Below are entries. Copy exactly the lines running from the line that holds "Home (908, 146)" to the line that holds "FlyingColorz (1374, 993)", with both ends included.

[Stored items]

-*-

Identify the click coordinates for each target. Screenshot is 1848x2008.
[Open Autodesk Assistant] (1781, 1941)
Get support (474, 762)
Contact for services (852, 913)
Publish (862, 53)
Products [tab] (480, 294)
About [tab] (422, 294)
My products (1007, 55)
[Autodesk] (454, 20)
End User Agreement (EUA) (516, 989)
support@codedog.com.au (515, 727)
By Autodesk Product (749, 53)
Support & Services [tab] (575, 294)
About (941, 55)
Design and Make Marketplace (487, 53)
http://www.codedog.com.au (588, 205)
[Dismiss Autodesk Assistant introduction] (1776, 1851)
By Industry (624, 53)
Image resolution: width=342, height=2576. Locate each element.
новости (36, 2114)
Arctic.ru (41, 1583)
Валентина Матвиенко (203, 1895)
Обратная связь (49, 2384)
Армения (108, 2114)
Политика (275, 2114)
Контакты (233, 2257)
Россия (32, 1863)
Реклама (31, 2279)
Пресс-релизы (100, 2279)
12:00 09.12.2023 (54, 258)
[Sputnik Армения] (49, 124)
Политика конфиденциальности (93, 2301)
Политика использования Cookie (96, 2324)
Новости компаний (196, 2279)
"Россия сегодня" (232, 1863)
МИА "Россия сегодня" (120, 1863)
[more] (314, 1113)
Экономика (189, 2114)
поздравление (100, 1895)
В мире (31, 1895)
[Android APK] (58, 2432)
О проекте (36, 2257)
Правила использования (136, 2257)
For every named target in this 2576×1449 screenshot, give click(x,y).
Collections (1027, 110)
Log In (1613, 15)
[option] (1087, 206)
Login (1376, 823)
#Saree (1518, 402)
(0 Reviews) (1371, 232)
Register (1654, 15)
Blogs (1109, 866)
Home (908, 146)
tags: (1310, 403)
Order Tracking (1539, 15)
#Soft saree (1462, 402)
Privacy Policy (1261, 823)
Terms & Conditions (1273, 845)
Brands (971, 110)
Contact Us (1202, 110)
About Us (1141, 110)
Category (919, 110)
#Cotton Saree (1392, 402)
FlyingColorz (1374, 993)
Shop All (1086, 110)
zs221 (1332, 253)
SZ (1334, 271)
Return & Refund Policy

-*-

• **Reply**:
Home (908, 146)
tags: (1310, 403)
Order Tracking (1539, 15)
#Soft saree (1462, 402)
Privacy Policy (1261, 823)
Terms & Conditions (1273, 845)
Brands (971, 110)
Contact Us (1202, 110)
About Us (1141, 110)
Category (919, 110)
#Cotton Saree (1392, 402)
FlyingColorz (1374, 993)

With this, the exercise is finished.